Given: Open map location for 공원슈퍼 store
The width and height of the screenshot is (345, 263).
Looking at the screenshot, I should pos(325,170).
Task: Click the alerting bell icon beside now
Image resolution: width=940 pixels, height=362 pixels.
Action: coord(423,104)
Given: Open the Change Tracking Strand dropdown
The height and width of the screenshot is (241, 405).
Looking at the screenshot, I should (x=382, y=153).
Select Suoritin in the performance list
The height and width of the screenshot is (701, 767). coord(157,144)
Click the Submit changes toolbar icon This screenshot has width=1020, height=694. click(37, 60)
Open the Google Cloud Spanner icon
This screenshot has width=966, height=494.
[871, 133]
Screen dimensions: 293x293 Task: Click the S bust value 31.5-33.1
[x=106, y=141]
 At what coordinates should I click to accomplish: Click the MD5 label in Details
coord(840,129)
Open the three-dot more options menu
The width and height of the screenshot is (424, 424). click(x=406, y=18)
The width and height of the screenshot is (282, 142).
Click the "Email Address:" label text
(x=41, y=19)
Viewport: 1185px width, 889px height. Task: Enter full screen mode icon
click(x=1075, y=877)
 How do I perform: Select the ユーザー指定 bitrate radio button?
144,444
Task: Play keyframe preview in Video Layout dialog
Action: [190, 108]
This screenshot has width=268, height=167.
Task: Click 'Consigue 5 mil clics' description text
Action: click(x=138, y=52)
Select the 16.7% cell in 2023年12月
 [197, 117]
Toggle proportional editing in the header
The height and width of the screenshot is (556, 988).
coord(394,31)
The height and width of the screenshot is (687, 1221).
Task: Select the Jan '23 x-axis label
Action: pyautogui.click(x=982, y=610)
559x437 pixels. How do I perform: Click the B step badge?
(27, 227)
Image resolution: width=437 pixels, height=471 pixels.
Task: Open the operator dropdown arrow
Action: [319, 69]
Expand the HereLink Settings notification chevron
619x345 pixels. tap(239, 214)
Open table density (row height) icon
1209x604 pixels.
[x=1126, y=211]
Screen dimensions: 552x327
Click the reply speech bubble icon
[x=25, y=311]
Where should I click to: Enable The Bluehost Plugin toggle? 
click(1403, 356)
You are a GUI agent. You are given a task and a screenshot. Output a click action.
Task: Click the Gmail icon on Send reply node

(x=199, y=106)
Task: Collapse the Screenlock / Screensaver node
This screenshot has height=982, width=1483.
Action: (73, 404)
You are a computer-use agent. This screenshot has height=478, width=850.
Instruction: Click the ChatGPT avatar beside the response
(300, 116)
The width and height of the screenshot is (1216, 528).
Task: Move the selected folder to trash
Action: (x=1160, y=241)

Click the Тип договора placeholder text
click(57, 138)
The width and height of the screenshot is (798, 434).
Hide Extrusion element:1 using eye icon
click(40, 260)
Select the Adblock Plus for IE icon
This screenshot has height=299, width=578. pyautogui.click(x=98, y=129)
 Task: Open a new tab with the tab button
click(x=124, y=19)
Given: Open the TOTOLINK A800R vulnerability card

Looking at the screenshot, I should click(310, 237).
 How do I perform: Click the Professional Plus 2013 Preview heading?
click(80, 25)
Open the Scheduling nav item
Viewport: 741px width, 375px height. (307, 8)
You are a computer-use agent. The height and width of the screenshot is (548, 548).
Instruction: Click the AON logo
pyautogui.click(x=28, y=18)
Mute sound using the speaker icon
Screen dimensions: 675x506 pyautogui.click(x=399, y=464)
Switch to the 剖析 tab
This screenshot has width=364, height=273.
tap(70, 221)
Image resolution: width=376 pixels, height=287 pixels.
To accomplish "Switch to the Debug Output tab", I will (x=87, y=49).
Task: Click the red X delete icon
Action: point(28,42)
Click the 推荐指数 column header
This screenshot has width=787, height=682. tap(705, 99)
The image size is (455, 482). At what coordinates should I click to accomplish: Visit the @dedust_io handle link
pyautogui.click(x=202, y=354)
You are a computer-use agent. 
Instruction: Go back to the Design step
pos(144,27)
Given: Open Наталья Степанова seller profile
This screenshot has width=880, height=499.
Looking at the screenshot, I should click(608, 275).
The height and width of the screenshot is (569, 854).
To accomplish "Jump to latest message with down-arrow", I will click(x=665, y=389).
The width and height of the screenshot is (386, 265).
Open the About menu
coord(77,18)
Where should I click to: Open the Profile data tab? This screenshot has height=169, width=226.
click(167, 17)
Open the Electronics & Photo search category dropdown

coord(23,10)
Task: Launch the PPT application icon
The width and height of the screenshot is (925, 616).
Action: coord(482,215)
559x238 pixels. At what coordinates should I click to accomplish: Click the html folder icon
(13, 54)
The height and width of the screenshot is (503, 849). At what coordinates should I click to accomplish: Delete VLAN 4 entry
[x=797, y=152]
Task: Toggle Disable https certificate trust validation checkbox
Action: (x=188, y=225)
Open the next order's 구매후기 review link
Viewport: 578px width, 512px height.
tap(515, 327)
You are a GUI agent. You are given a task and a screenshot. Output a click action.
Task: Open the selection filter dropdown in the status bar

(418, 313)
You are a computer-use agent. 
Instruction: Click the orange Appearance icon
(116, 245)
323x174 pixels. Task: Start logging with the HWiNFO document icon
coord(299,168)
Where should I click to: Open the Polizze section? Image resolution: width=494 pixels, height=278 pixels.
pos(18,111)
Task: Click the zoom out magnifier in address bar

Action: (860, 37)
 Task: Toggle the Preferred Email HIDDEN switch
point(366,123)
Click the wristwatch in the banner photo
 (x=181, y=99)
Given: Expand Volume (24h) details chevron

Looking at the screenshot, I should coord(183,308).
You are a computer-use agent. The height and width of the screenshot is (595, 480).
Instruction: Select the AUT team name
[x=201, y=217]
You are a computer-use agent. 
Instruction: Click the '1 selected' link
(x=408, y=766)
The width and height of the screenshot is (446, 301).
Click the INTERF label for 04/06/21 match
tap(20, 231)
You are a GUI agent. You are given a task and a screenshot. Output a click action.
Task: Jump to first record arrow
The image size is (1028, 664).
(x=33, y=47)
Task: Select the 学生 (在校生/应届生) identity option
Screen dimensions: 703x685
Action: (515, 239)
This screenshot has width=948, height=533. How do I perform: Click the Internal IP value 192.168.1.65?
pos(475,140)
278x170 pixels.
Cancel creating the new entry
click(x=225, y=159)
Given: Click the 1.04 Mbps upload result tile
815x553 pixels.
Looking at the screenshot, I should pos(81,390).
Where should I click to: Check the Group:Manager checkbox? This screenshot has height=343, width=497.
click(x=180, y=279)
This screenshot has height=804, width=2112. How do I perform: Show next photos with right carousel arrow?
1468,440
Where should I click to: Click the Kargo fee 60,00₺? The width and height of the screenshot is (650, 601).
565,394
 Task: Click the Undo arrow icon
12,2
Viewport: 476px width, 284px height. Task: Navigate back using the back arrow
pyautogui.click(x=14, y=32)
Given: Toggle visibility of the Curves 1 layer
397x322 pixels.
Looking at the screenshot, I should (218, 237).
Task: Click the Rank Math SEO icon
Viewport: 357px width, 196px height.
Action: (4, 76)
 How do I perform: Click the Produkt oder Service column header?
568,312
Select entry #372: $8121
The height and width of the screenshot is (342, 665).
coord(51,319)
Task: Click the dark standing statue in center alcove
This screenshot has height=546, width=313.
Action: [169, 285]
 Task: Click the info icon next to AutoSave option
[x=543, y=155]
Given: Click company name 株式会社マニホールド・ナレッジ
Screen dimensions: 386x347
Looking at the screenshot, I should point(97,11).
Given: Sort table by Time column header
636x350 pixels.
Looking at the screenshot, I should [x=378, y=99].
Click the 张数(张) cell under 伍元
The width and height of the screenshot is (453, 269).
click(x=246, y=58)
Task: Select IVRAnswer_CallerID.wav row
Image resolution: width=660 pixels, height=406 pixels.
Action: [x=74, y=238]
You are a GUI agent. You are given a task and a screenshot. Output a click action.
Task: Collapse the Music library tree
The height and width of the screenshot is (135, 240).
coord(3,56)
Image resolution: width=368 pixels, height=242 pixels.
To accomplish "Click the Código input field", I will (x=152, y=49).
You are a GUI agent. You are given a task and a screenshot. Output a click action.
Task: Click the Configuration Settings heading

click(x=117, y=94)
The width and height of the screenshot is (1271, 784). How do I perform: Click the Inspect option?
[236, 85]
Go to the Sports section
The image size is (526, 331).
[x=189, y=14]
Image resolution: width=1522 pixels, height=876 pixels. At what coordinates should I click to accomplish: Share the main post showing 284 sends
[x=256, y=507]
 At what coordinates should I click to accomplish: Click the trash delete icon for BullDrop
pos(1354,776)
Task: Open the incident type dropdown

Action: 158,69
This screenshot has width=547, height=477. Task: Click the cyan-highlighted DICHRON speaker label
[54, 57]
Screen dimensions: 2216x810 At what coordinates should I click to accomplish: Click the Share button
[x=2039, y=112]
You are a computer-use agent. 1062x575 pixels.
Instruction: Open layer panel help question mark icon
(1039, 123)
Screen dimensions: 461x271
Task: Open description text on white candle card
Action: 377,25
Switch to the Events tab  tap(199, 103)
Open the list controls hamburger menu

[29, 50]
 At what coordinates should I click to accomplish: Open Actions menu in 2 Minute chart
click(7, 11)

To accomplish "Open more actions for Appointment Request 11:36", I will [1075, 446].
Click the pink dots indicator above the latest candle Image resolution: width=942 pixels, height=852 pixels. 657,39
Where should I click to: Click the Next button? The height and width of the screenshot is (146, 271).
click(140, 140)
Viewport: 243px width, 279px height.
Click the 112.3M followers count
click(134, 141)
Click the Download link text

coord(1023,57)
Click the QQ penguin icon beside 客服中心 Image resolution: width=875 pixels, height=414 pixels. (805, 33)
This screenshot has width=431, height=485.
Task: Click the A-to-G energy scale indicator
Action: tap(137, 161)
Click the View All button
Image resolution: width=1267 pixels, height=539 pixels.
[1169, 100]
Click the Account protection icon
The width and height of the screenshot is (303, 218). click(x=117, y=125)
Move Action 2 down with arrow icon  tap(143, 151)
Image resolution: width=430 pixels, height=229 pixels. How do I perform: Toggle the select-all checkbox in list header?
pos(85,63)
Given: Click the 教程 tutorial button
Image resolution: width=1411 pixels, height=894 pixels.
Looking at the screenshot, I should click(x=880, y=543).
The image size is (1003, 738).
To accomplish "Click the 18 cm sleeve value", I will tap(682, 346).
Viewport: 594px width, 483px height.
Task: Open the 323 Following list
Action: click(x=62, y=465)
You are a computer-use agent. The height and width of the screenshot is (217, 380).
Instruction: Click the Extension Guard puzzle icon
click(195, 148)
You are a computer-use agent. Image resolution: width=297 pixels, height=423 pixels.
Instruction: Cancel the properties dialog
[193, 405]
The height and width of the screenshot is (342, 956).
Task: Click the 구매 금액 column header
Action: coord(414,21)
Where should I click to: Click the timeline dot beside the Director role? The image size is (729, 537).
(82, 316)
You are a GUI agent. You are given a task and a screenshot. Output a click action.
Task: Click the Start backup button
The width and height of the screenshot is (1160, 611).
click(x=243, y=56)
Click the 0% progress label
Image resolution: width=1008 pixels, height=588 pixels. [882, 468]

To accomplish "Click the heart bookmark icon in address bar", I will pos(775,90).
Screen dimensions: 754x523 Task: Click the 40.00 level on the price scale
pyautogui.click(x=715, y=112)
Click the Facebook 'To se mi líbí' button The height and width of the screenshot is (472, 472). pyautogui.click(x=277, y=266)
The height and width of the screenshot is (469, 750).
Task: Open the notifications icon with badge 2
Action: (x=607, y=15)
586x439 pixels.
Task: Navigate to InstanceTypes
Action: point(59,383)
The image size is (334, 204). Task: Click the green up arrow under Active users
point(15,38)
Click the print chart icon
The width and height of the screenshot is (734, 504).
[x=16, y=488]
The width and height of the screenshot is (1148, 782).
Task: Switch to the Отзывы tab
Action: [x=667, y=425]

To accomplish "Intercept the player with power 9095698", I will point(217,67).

——————————

**Problem:** Restate word for word the entries above from the line with "Task: Select IVRAnswer_CallerID.wav row" through the line with "Task: Collapse the Music library tree", inclusive, leaving out everything else.

**Worked solution:**
Task: Select IVRAnswer_CallerID.wav row
Image resolution: width=660 pixels, height=406 pixels.
Action: [x=74, y=238]
You are a GUI agent. You are given a task and a screenshot. Output a click action.
Task: Collapse the Music library tree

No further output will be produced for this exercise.